FIG. 9 is a flow diagram showing an example of a process 900 for configuration management in an observability pipeline system, such as the observability pipeline system 810. The process 900 can be used for installing observability pipeline components from a pack file, such as the pack file 612. The description of the configuration management system 600 is relevant to the process 900 and any details regarding the configuration management system 600 may be incorporated in the environment 100.

The process 900 may include additional or different operations, and the operations may be performed in the order shown or in another order. In some cases, operations in the process 900 can be combined, iterated or otherwise repeated, or performed in another manner. The operations of the process 900 may be performed on a computer system. As an example, the process 900 may be performed by one or more computer systems that are associated with the observability pipeline system 110, such as the pack dispensary 610, the leader 622, and/or the workers 624 of the first worker group 620.

In some implementations, the process 900 is implemented in the form of a non-transitory computer-readable storage medium storing instructions operable to cause one or more processors to perform the operations of the process 900. In some implementations, the process 900 is implemented in the form of an apparatus, such as the computer system 500, which includes computer-executable program instructions that are stored by a storage device, such as the memory 520, and one or more processors, such as the processor 510 that are configured to execute the program instructions to cause performance of the operations of the process 900.

Operation 902 includes initiating installation of a pack file, such as the pack file 612. Operation 902 includes determining the identity of the pack file 612 that will be installed, since the pack file 612 may be one of a large number of available packs that may be obtained (e.g., from the pack dispensary 610) and installed at one of the workers 624. As an example, operation 902 may include a determination that the pack file 612 should be installed at one of the workers 624, such as the worker computer system 824. The determination to initiate installation of the pack file 612 may be made at the worker computer system 824, at the leader 622, or at another system.
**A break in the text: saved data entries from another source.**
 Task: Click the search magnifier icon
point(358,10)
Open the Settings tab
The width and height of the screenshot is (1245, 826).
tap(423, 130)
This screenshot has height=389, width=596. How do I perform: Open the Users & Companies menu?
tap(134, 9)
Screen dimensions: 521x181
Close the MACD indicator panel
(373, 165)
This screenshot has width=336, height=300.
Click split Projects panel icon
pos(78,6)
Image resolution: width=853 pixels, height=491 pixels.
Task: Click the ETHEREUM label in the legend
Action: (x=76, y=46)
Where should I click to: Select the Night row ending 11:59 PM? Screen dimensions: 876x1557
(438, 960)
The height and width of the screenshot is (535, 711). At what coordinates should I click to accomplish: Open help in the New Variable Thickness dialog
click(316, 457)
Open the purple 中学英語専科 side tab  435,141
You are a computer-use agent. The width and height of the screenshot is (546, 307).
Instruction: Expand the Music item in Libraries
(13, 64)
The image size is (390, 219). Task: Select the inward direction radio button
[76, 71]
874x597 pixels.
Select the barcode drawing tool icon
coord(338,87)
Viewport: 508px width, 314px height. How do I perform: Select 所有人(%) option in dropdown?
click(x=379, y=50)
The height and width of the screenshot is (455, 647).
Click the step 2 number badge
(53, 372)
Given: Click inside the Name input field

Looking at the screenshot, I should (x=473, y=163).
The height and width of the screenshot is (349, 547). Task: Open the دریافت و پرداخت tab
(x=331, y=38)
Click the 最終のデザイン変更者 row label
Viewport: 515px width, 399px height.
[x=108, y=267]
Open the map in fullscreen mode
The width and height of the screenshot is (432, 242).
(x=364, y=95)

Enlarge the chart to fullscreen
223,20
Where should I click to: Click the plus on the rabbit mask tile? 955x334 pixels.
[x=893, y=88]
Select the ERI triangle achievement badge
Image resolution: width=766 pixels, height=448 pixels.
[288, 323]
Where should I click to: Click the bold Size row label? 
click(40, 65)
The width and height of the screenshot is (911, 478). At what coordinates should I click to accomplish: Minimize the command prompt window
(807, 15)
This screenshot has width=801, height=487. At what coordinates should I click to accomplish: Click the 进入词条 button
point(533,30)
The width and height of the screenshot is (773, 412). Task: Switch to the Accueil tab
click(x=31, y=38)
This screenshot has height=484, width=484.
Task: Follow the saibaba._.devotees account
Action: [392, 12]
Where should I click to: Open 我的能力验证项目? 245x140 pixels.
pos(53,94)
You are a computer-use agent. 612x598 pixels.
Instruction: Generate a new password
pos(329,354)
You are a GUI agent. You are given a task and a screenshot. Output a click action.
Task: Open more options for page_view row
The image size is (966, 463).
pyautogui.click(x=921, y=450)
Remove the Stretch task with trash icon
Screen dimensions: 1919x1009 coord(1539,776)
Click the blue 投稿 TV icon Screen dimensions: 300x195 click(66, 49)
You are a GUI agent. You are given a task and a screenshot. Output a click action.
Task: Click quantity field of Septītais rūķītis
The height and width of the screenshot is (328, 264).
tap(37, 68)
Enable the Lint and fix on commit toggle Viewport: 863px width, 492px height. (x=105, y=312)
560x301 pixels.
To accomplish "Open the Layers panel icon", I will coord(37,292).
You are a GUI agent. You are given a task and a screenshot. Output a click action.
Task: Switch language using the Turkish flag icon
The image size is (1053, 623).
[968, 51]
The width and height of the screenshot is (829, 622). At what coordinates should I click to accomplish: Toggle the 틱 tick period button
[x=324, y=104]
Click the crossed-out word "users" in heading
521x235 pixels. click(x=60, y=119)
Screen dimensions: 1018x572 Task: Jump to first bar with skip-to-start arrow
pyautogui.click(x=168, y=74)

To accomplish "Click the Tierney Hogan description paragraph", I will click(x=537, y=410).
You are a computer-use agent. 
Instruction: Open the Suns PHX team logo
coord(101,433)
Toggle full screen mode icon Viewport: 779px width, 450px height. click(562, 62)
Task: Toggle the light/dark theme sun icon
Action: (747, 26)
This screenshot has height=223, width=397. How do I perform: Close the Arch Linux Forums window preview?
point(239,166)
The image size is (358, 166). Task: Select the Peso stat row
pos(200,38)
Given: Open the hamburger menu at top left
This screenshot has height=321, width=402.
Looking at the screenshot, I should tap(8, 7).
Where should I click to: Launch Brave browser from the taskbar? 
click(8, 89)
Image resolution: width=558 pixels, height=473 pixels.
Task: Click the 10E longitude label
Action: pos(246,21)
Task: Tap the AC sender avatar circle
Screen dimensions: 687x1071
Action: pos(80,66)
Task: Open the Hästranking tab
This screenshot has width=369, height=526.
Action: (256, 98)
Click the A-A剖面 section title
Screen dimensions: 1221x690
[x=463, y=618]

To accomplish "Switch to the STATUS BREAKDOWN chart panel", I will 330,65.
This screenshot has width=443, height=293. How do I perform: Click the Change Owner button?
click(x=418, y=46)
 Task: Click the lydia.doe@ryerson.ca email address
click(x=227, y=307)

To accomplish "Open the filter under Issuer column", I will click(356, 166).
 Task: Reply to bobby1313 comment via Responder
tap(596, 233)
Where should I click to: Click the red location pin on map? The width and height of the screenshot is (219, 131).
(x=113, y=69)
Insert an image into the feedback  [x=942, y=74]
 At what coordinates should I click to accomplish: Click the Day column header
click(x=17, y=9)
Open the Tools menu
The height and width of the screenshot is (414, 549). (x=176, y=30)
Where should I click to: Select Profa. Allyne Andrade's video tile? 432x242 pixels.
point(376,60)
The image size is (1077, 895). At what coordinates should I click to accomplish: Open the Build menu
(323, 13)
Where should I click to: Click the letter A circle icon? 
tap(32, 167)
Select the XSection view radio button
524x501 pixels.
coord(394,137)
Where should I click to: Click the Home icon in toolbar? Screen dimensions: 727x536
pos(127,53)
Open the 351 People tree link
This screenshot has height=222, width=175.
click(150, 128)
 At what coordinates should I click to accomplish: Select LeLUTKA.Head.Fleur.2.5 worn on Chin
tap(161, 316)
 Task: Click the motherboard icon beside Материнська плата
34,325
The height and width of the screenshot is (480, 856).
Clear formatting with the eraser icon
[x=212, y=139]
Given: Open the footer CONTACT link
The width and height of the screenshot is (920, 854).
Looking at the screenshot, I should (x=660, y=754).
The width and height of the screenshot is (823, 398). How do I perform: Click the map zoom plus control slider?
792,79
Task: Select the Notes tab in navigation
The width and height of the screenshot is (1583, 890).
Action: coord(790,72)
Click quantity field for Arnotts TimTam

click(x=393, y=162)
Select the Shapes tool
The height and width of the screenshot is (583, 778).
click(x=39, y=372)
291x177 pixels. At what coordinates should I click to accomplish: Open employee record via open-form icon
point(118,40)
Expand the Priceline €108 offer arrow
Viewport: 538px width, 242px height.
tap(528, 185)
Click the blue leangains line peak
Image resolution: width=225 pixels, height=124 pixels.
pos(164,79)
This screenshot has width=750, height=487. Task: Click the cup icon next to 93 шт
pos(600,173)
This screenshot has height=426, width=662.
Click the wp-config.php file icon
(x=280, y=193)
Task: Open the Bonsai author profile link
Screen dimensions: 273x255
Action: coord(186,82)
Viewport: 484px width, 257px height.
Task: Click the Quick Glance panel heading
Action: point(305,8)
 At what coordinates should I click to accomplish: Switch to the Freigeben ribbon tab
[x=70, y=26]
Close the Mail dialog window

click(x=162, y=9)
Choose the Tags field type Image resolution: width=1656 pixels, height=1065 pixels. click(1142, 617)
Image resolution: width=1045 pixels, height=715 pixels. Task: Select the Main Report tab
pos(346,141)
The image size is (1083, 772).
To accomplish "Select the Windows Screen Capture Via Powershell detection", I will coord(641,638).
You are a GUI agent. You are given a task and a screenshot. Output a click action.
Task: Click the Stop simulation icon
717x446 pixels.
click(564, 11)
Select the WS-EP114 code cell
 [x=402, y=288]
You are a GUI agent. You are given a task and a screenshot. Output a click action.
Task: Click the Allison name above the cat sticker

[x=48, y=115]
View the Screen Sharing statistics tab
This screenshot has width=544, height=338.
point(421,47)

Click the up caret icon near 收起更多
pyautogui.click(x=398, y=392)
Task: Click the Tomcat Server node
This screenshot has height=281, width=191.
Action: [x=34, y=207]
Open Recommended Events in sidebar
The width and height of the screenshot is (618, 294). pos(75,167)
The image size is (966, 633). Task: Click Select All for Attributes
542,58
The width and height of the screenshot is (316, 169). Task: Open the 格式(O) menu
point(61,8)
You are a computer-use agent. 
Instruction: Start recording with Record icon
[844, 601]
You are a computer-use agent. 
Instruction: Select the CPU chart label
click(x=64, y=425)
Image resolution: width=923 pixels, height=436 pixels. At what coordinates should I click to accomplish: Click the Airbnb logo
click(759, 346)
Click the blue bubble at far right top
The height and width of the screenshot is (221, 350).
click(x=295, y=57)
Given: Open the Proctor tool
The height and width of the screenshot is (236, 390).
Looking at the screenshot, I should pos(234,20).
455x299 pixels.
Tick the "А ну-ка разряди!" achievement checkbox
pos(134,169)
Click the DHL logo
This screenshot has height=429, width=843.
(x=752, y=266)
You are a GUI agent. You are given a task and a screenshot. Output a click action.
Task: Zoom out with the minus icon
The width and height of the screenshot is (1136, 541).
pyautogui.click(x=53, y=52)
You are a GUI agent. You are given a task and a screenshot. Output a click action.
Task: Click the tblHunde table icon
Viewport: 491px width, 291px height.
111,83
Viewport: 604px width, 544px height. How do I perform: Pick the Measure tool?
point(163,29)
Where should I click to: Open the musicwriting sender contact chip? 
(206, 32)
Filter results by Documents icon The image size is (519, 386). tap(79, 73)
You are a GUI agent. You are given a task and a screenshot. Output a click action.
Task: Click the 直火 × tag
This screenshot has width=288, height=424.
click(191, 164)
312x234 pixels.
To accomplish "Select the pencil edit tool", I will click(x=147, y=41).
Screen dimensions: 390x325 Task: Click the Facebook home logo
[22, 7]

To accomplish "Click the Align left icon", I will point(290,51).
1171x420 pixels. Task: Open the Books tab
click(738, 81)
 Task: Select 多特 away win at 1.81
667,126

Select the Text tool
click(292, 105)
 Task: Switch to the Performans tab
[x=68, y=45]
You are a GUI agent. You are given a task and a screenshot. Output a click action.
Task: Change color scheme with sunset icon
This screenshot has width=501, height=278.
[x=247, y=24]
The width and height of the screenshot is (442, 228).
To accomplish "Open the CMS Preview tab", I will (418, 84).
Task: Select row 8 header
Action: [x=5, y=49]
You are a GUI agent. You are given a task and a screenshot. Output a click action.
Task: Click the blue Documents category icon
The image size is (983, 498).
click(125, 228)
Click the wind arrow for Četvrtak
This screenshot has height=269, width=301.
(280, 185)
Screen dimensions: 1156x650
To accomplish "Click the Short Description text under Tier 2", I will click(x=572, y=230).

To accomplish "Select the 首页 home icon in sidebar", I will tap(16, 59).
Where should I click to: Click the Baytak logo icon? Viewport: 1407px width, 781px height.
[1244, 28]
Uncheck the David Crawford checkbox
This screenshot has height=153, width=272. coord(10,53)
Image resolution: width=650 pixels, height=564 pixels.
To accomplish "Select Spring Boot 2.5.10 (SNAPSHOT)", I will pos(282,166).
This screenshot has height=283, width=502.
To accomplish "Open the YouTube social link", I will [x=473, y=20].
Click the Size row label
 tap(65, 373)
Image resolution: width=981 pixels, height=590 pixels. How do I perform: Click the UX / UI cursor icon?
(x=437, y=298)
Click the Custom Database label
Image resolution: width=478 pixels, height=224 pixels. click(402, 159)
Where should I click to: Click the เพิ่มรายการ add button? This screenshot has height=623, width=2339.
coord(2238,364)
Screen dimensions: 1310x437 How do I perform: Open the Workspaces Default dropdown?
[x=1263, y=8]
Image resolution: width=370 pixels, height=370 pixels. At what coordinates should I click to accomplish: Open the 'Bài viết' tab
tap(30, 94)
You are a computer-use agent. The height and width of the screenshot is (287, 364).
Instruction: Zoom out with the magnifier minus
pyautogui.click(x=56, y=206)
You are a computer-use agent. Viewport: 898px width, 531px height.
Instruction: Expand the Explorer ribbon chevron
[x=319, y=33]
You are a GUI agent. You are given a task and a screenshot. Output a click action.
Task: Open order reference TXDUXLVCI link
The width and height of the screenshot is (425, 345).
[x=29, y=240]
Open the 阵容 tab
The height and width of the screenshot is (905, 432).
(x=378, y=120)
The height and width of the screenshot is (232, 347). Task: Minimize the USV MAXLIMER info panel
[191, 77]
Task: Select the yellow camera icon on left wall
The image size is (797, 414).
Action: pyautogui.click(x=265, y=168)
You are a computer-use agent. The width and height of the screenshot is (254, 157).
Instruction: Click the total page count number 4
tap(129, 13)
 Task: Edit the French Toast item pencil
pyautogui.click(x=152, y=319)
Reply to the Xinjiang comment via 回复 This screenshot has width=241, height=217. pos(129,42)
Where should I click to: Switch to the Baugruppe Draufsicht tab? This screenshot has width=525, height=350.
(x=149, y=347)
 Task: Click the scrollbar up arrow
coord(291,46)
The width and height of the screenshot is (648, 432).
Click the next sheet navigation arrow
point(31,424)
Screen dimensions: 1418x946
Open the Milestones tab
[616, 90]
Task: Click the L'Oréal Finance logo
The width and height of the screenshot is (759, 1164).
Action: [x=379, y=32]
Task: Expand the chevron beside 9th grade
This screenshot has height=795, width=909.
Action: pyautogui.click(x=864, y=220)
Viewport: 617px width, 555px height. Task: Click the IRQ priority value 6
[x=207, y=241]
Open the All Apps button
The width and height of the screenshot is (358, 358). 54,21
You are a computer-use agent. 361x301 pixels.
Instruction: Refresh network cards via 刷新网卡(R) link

The determination may be made based on a comparison of pack files installed on the leader 622 to the pack files installed on the worker computer system 824, including information regarding the identity and/or version of the installed pack files at each system.

In optional sub-operation 903a, the determination to install the pack file 612 at the worker computer system 824 is made in response to identifying, at the worker computer system 824, that the pack file 612 is installed at the leader 622 and is not installed at the worker computer system 824. As an example, the worker computer system 824 may request information from the leader 622 regarding pack files installed at the leader 622 and compare that information to a list of pack files installed at the worker computer system 824 to make this determination.

In optional sub-operation 903b, the determination to install the pack file 612 at the worker computer system 824 is made in response to identifying, at the worker computer system 824, that a different (e.g., newer) version of the pack file 612 is installed at the leader 622 relative to the version of the pack file 612 that is installed at the worker computer system 824. As an example, the worker computer system 824 may request information from the leader 622 regarding the versions of pack files installed at the leader 622 and compare that information to a list of versions pack files installed at the worker computer system 824 to make this determination.

In optional sub-operation 903c, the determination to install the pack file 612 at the worker computer system 824 is made in response to identifying, at the leader 622, that the pack file 612 is installed at the leader 622 and is not installed at the worker computer system 824. As an example, the leader 622 may request information from the worker computer system 824 regarding pack files installed at the worker computer system 824 and compare that information to a list of pack files installed at the leader 622 to make this determination. The leader 622 may then transmit a command to the worker computer system 824 requesting installation of the pack file 612 by the worker computer system 824.

In optional sub-operation 903d, the determination to install the pack file 612 at the worker computer system 824 is made in response to identifying, at the leader 622, that a different (e.g., newer) version of the pack file 612 is installed at the leader 622 relative to the version of the pack file 612 that is installed at the worker computer system 824. As an example, the leader 622 may request information from the worker computer system 824 regarding the versions of pack files installed at the worker computer system 824 and compare that information to a list of versions pack files installed at the leader 622 to make this determination. The leader 622 may then transmit a command to the worker computer system 824 requesting installation of the pack file 612 by the worker computer system 824.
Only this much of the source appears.